The present study is subject to several limitations. First, the outcome variable disease severity was based on the mother's report of the intensity and frequency of her child's attacks in the past year. Our preliminary investigation indicated that the reports of mothers, most of whom had taken a program to learn about the management of their children's asthma, were in good agreement with the doctors' evaluation, supplemented by information from medical charts, yet they may include some errors originating from the quality of the mother's memory and interpretations. Random errors could have attenuated or even masked the association between the true disease status and the mother's parenting attitudes, stress, and coping styles. An example of a non-random, systemic error would be that a more distressed mother may overestimate her child's asthmatic status or rather become less aware of her child's attacks. This is unlikely, however, because the baseline correlation between the children's disease severity and factors representing the mothers' chronic stress was limited, if any. Second, this study only assessed the parenting styles and stress of mothers, not of fathers. Although all the participating mothers were those who regularly accompanied their children to the hospital and can thus be considered an important care-taker, some fathers may have been even stronger than the mother in affecting the child's disease status. Third, we discussed above the psycho-physiological pathway of the children as a possible linkage between a mother's stress and her child's disease, but this study lacks relevant information such as the children themselves' stress/wellbeing or asthma-associated immunological parameters. Wolf et al reported that parental stress and depression predicted increases in children's inflammatory profiles (eosinophil cationic protein and stimulated interleukin-4 production) over a six month period and that this pattern was not mediated by the child depression and anxiety [
32]. Fourth, the limited number of subjects, especially girls, did not allow an analysis stratified by both age category and sex. Future studies with a larger sample of girls should be done for each age cohort to address possible sex differences. Fifth, correlation coefficients between the baseline scores and the scores at follow-up ranged between 0.55 and 0.70 for most of the T-PCRp and SI scales in the present sample, suggesting that the parenting attitudes and stress/coping behaviors that they measure can be dynamic to some degree.
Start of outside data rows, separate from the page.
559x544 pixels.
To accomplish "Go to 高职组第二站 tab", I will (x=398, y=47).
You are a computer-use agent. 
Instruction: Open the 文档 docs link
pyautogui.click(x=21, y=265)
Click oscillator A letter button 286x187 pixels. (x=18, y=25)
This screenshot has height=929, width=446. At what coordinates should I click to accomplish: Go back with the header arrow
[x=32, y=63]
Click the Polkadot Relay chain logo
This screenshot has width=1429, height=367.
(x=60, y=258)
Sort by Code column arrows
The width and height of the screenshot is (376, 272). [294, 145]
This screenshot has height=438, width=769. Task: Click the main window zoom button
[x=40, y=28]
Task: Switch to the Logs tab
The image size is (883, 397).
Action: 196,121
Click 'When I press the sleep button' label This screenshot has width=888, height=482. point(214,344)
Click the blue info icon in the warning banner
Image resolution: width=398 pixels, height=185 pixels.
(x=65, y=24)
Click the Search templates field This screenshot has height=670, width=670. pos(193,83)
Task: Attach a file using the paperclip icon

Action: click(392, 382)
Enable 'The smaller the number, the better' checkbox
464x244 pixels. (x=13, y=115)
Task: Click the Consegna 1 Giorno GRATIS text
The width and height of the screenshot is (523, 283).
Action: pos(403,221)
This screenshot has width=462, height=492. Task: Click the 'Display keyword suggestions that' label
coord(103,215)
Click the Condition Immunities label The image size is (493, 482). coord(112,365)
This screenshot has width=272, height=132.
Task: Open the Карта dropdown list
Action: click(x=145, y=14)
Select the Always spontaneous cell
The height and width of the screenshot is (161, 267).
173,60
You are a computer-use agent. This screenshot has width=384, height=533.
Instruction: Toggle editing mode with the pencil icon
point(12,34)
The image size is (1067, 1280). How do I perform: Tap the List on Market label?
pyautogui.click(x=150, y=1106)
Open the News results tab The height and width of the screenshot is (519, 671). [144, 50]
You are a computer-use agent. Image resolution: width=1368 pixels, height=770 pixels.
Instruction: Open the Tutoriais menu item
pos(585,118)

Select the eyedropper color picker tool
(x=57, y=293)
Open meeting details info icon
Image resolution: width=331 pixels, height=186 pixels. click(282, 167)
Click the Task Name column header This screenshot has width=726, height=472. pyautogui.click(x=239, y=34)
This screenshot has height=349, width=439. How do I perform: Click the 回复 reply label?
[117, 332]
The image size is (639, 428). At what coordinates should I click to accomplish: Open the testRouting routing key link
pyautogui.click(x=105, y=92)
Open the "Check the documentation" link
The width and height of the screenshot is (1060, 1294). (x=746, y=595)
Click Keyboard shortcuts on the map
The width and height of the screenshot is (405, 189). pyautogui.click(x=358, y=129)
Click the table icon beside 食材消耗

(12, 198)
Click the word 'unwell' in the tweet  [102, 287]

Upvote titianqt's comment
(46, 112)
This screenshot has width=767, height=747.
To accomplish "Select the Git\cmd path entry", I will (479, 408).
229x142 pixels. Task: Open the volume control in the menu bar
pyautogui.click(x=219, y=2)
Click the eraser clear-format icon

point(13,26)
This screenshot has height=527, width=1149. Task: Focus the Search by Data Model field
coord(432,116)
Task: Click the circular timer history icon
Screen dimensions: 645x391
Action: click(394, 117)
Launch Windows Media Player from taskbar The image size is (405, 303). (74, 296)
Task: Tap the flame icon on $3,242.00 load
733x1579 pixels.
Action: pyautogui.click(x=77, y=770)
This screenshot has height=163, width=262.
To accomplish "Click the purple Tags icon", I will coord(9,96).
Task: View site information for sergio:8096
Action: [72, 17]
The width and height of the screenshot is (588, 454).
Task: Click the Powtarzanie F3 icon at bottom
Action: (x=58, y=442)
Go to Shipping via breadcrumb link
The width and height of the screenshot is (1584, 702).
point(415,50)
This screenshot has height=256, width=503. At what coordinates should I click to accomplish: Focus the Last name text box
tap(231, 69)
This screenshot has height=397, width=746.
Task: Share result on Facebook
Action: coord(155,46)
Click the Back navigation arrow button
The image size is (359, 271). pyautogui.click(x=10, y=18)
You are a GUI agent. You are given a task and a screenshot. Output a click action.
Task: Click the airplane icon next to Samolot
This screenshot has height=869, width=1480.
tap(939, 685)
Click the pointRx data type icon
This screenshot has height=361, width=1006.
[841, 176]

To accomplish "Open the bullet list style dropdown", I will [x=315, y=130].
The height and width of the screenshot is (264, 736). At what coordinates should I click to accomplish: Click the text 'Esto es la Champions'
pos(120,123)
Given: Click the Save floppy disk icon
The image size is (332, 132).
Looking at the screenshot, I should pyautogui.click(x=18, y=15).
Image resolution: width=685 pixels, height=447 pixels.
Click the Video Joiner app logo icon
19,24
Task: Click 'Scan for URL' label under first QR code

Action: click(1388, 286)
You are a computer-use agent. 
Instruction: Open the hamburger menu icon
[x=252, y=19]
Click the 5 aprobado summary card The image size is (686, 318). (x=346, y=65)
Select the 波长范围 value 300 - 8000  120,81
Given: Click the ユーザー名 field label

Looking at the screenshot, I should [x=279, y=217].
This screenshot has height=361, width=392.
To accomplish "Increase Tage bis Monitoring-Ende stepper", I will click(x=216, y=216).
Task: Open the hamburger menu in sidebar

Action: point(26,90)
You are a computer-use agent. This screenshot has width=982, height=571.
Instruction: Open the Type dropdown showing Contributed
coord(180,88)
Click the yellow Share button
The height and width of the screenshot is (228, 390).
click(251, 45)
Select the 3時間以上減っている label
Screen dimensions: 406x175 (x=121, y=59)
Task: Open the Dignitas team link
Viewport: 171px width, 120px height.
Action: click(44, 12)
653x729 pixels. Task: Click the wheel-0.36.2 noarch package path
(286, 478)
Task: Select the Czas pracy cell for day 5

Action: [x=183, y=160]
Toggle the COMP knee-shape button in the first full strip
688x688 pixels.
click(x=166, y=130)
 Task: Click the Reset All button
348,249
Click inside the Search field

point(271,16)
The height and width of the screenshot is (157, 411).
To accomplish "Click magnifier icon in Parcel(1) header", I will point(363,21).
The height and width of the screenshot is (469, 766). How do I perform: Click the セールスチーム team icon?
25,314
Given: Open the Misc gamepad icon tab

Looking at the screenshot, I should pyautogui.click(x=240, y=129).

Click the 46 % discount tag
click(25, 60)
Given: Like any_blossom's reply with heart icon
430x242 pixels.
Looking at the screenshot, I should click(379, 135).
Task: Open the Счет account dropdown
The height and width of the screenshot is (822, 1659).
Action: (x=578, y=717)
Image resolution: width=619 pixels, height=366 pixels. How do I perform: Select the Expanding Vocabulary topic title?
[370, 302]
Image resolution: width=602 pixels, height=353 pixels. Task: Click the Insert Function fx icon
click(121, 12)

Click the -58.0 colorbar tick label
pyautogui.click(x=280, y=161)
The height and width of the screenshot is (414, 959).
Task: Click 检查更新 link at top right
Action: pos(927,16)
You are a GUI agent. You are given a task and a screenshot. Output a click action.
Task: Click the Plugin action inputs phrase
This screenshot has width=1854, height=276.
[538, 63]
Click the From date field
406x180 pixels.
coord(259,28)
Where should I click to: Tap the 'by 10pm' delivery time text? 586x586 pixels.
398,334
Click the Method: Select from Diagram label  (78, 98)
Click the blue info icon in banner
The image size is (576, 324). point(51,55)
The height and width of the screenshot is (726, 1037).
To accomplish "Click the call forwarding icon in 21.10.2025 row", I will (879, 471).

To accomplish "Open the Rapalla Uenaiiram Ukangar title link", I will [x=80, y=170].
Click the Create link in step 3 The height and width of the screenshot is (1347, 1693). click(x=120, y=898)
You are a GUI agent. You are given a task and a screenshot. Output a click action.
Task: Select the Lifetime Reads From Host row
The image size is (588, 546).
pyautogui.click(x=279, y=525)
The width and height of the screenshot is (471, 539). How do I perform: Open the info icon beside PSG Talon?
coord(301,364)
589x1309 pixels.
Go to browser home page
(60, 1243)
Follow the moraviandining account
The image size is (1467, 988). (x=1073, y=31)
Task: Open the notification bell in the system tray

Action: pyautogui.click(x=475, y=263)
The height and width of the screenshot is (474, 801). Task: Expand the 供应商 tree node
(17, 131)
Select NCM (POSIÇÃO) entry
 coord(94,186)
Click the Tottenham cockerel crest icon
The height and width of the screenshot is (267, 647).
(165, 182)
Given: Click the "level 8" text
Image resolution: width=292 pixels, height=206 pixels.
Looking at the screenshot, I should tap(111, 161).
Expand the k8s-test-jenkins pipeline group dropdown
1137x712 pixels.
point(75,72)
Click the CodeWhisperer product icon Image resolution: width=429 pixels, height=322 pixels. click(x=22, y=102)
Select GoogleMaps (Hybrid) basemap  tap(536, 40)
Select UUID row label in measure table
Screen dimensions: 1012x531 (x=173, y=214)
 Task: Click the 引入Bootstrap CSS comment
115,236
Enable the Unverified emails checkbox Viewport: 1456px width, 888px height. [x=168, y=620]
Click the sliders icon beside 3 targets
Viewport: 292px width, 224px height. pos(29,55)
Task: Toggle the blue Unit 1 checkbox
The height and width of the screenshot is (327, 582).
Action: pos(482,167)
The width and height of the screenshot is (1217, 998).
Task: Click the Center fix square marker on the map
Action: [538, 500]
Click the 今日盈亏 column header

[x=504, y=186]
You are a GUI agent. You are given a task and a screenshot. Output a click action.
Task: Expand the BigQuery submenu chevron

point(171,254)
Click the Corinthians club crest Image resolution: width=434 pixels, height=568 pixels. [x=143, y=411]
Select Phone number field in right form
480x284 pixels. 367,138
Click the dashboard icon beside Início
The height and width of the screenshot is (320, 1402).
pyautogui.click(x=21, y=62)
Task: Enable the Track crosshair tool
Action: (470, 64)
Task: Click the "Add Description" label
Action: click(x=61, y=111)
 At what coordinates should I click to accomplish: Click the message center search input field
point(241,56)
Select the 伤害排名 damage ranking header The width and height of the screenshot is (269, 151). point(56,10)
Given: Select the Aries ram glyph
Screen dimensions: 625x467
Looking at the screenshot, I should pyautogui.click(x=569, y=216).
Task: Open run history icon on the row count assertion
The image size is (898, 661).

Future studies with repeated measures with an interval (e.g., three months) for both psychosocial and outcome variables could address the question how
temporal changes in a mother's psychosocial factors are associated with their child's disease course.
The present study is among few studies that prospectively tested the hypothesis that certain parenting styles affect the clinical status of asthmatic children or that prospectively addressed the role of parental stress and coping behaviors on the disease status of asthmatic children [
8,
9], or that showed how a mother's psychosocial properties may affect her child's asthma differently according to the child's age. We addressed
a priori hypotheses regarding specific parenting styles and parental stress and coping behaviors as risk factors for childhood asthmatic morbidity, used a fairly large sample with a high response rate, used validated instruments for psychosocial factors, and took into account a variety of known or potential confounding factors.